Moving on we saw an old wooden streetcar. We suspected it wasn't in working order since it was stopped next to a park, but we soon saw that people were readily jumping on it as it took off powered by the old network of cables that ran above it. Yet another example of Porto's vintage style.
Soon we found ourselves lost within the tiny downhill streets as we got closer to the River Douro. The old cobblestone streets were hardly wide enough for cars to go through and we had to skip our way along, avoiding the little gifts left behind by local dogs. People peered out from their small wrought iron balconies garlanded by the morning's washing swaying in the river breeze while the smell of coffee and garbage mixed in the air.
After a long wrong turn somewhere caused by an elderly man's incorrect but enthusiastic directions, we reached the tourist information centre where we wanted to purchase the Porto Card. For just €11.50 each we got discounts and free entrances to all Porto sights, plus free unlimited fare on all public transportation for 48 hours. With this we paid half price in the nearby Palacio da Bolsa, or Chamber of Commerce.
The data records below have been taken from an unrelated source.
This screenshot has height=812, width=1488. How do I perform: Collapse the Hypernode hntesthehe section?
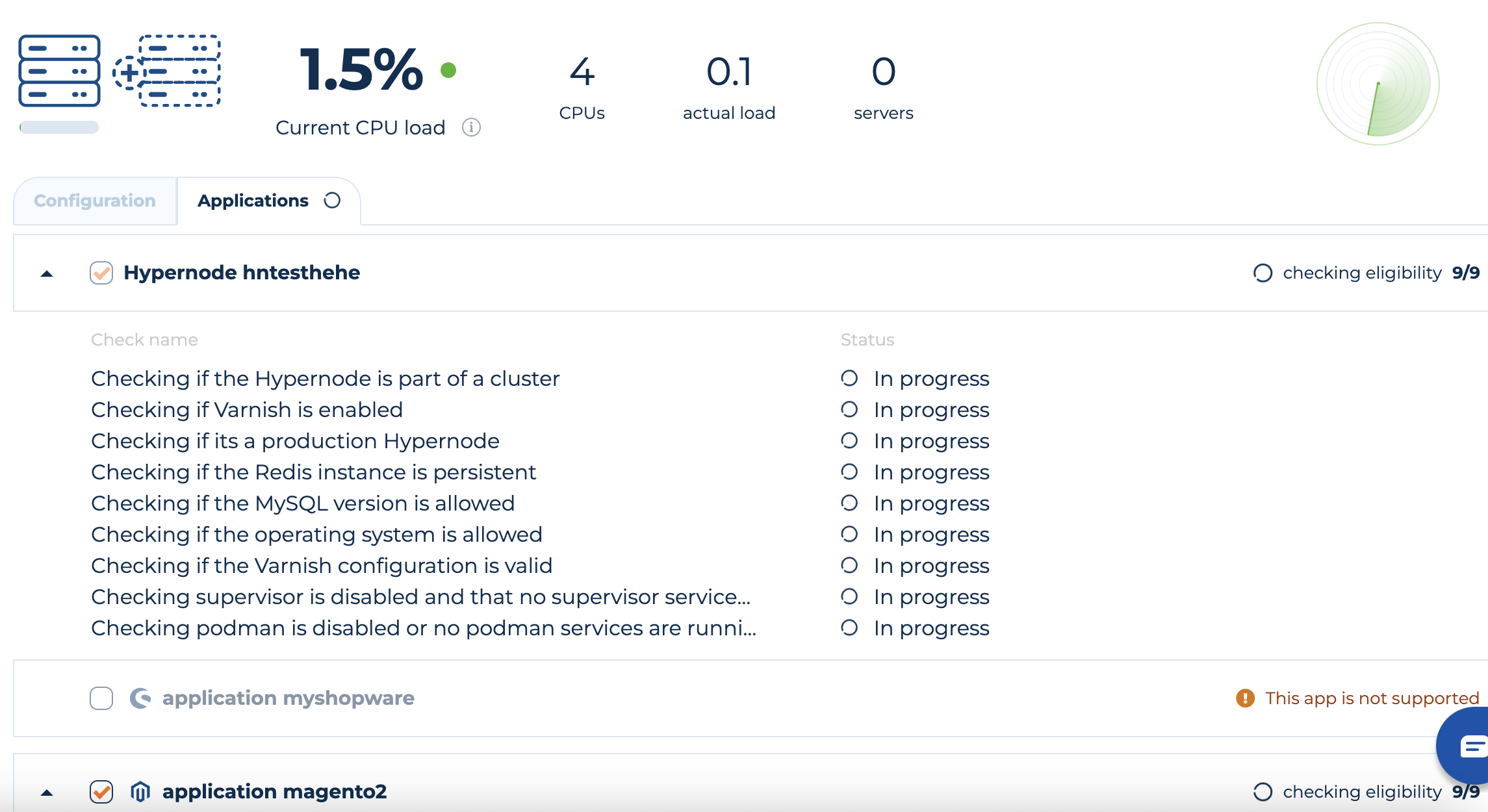(47, 272)
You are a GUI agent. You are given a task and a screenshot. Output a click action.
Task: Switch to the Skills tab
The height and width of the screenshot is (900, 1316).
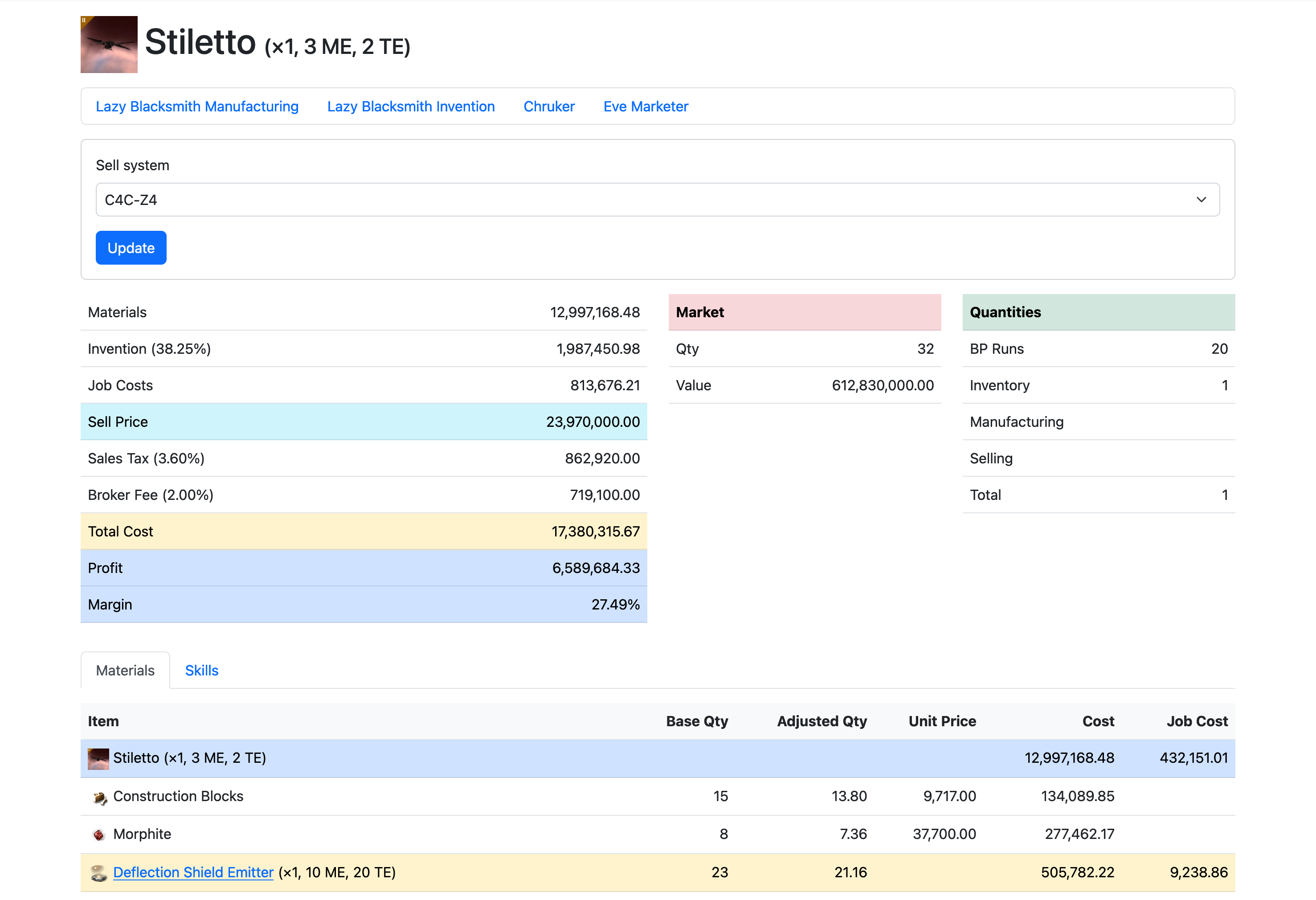tap(202, 671)
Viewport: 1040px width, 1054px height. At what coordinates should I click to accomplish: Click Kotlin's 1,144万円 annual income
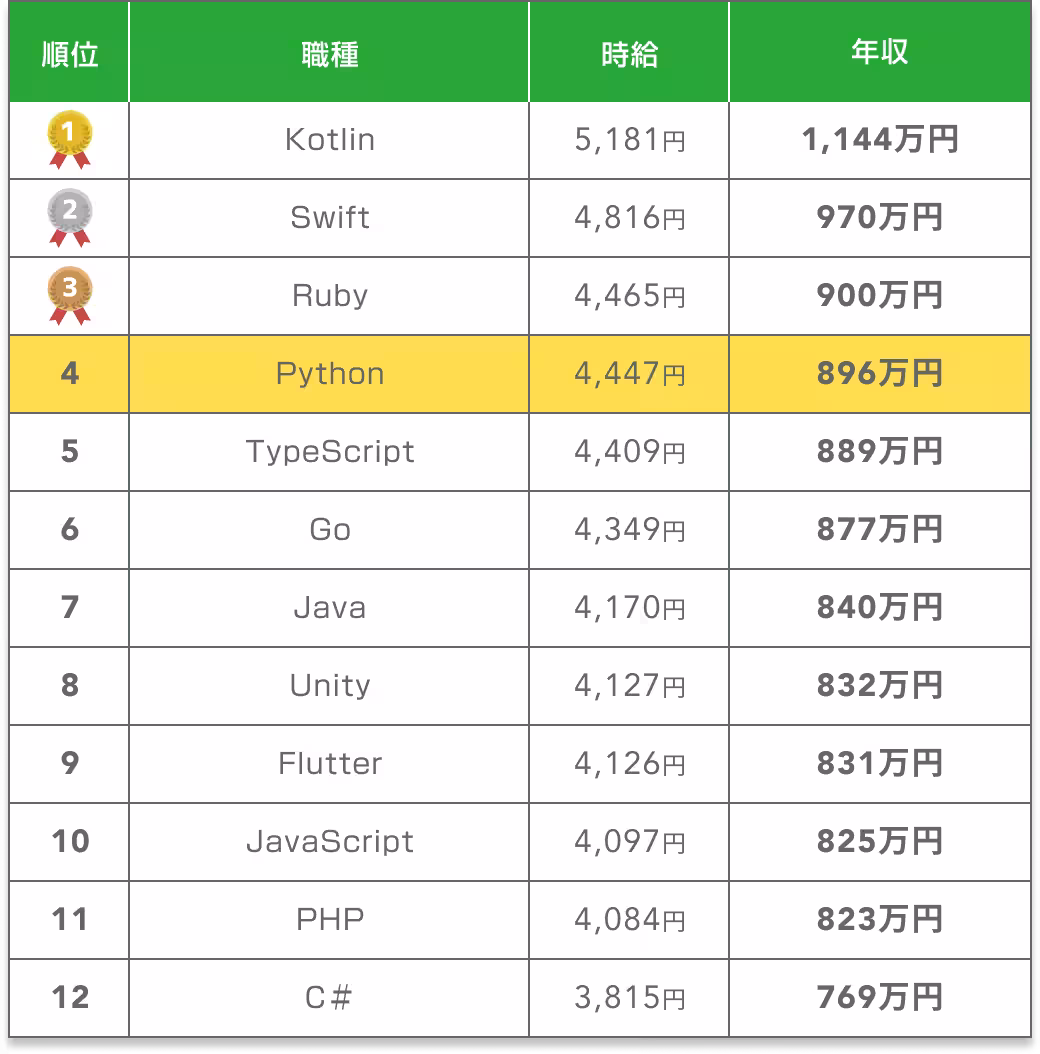(879, 139)
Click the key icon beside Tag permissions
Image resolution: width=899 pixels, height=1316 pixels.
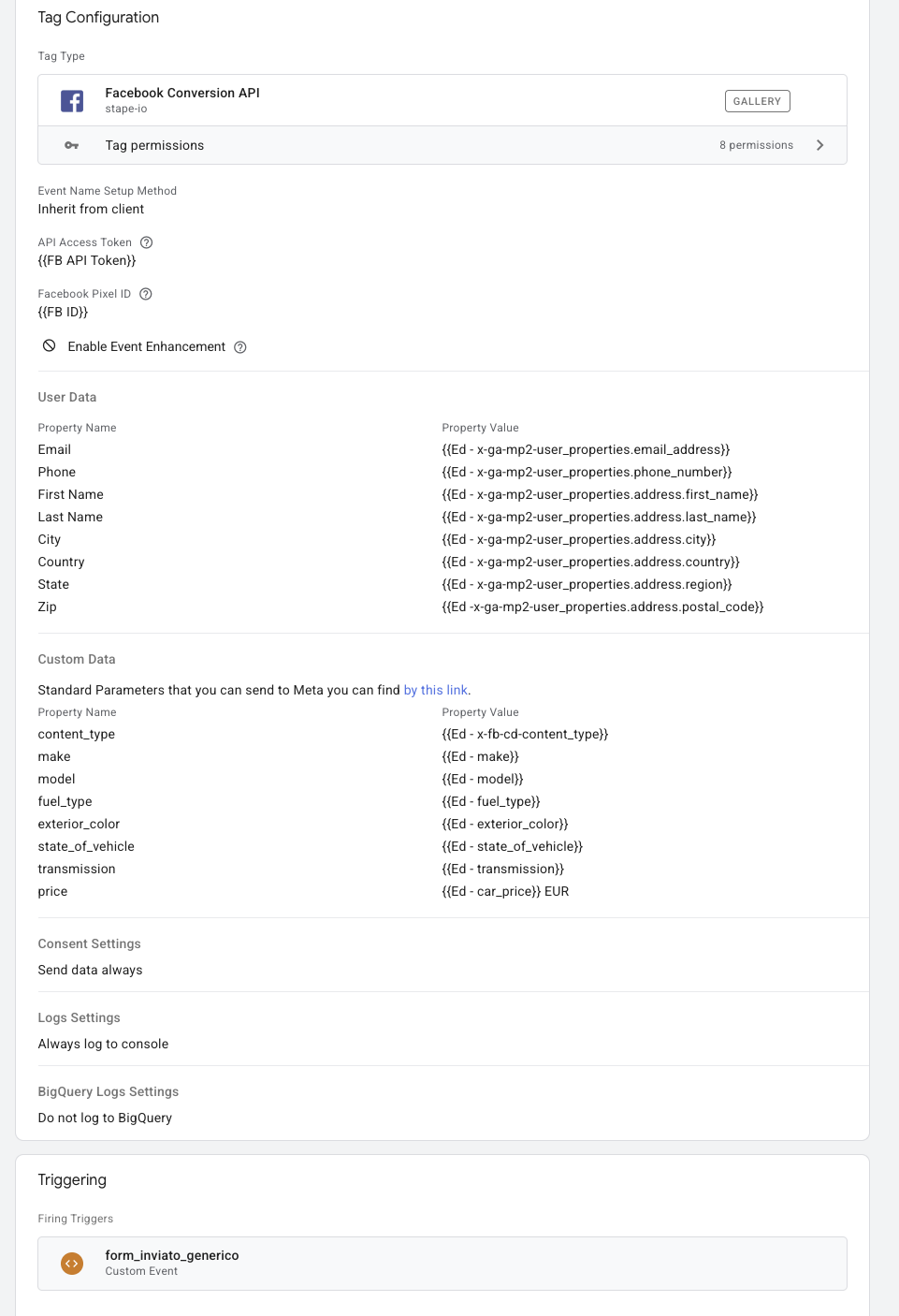point(72,145)

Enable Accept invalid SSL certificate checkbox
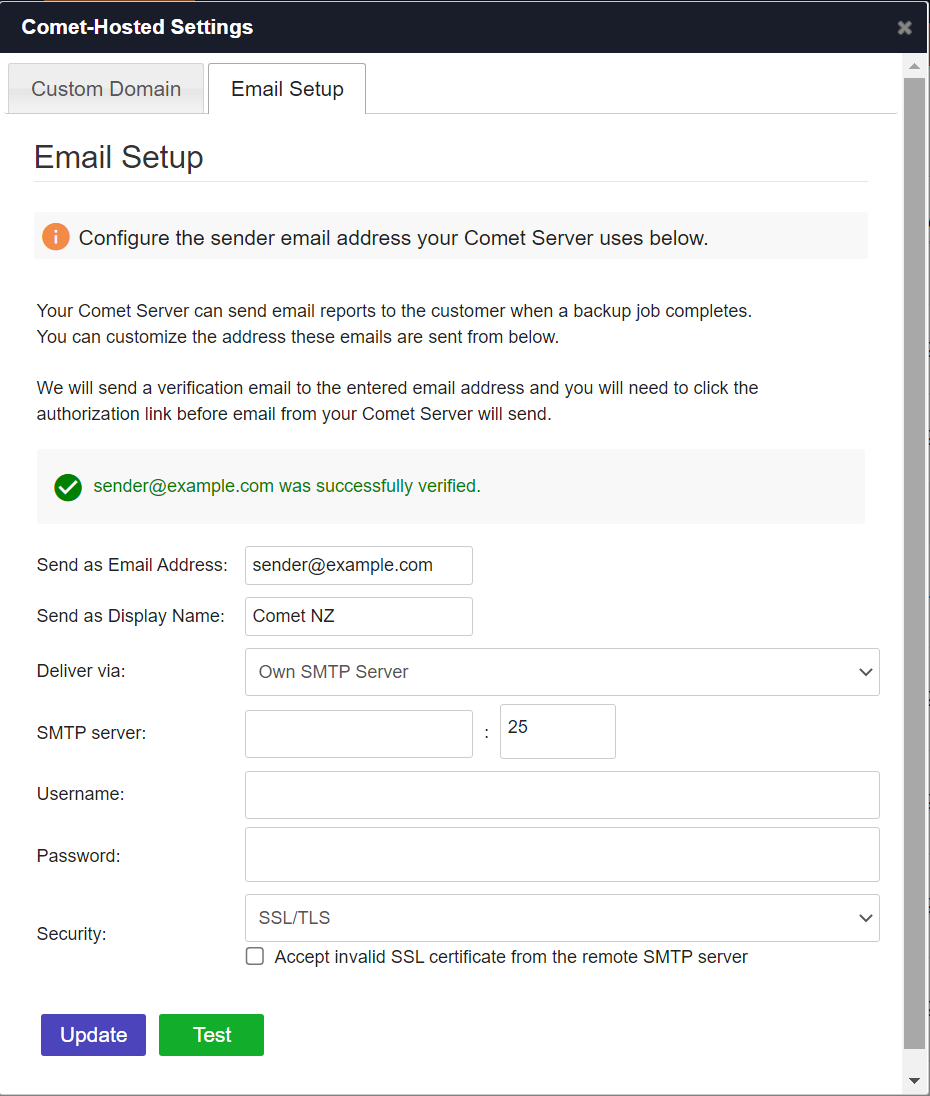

A 19th century neoclassical palace housed the old stock exchange, symbol of Porto's wealth and power 2 centuries ago. No pictures were allowed (just so you'd buy their postcards) so it was a shame we couldn't capture the opulence of the palace. Marble and granite classical details mixed with fine examples of glass and steel engineering, plus the ornate decorations in stucco, gold leaf, and wood. I was most captivated by the ceiling lamps: massive 1 tonne iron sculptures with graceful organic motifs. Classical allegories representing Portugal's main trades and social activities were painted in warm earth tones and pastel colors along the ceilings and stucco domes.
The Hall of Nations is in the centre of the building whose glass dome welcomes in the morning sunlight. Richly decorated with the coats of arms of those countries with which Portugal had the closest trade relations at the end of the 19th century, the great hall today is used for private events and ceremonies, including weddings and galas.
After the tour around the palace was finished we walked just around the corner to the Igreja Sao Francisco whose convent cloisters had been demolished in the 19th century by order of Queen Maria II to build the Chamber of Commerce palace. The church was built in the 14th century in a late Gothic style, but its interior is an excellent example of Iberian Baroque architecture. Once inside (where you are once again not allowed to take pictures...when the guard wasn't looking anyway) it was hard not to gasp. We've seen many churches in our travels but none was quite as spectacular as this one. The intricate gilt wood work of the interior covers almost completely the original structure, hiding behind its exuberant details the aisles, vaults, pillars and window frames of the chapels. It was as if the interior were made of warm caramel what was gently melting down the walls. This opulence certainly does not go hand in hand with the vows of poverty the Franciscan order is known for, and so the ashamed clergymen of the town finally closed the church for worship forever.
We walked out of the church into its sunbathed courtyard which looked out to the River Douro, a silver serpent escaping Porto towards the sea. It was only noon and we had much more to see. But first, lunch.